[Task objective]:
Retype, word for word, only the lines from the one containing "Where should I" through the last line of the listing below. Pictures do not belong in the result.
*** Opening Records for this exercise ***
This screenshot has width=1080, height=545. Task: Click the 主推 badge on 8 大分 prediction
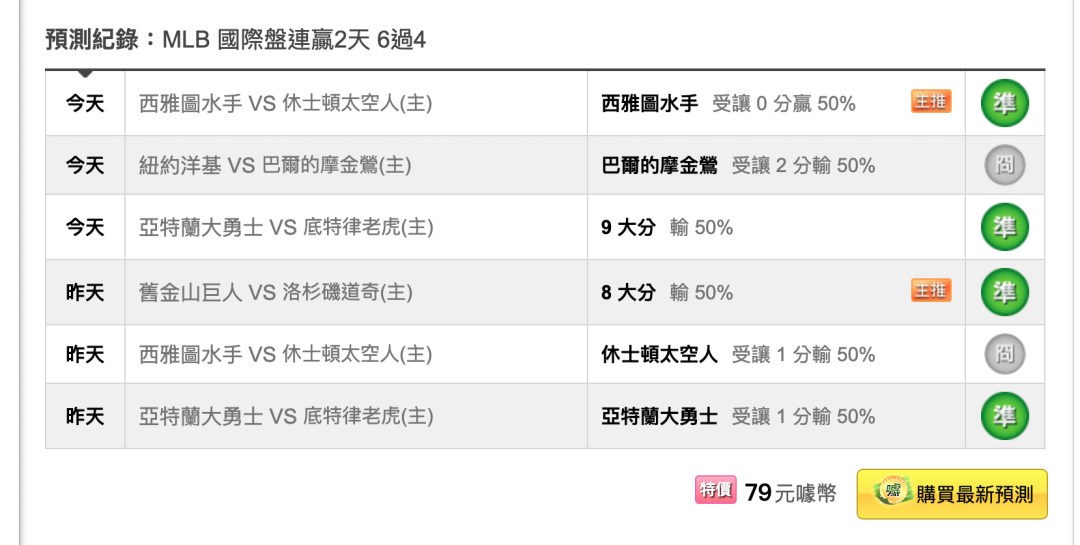point(931,291)

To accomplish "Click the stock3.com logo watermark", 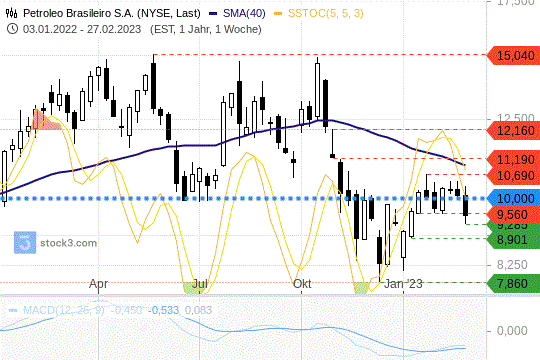I will tap(55, 243).
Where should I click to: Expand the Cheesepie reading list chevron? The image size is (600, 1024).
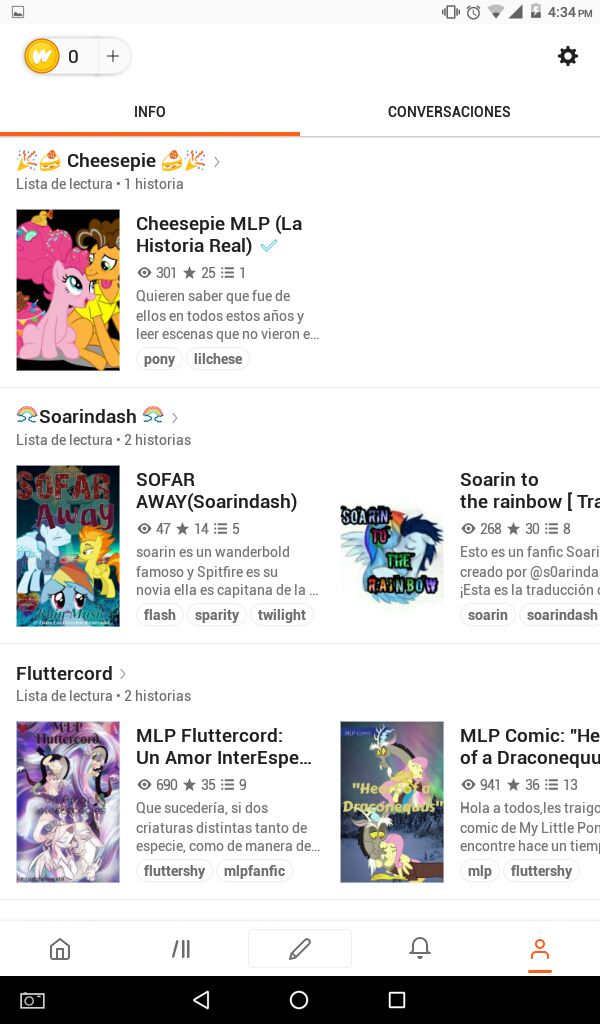point(217,161)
*** Closing Records for this exercise ***
[Task output]:
Where should I click to: Expand the Cheesepie reading list chevron? The image size is (600, 1024).
point(217,161)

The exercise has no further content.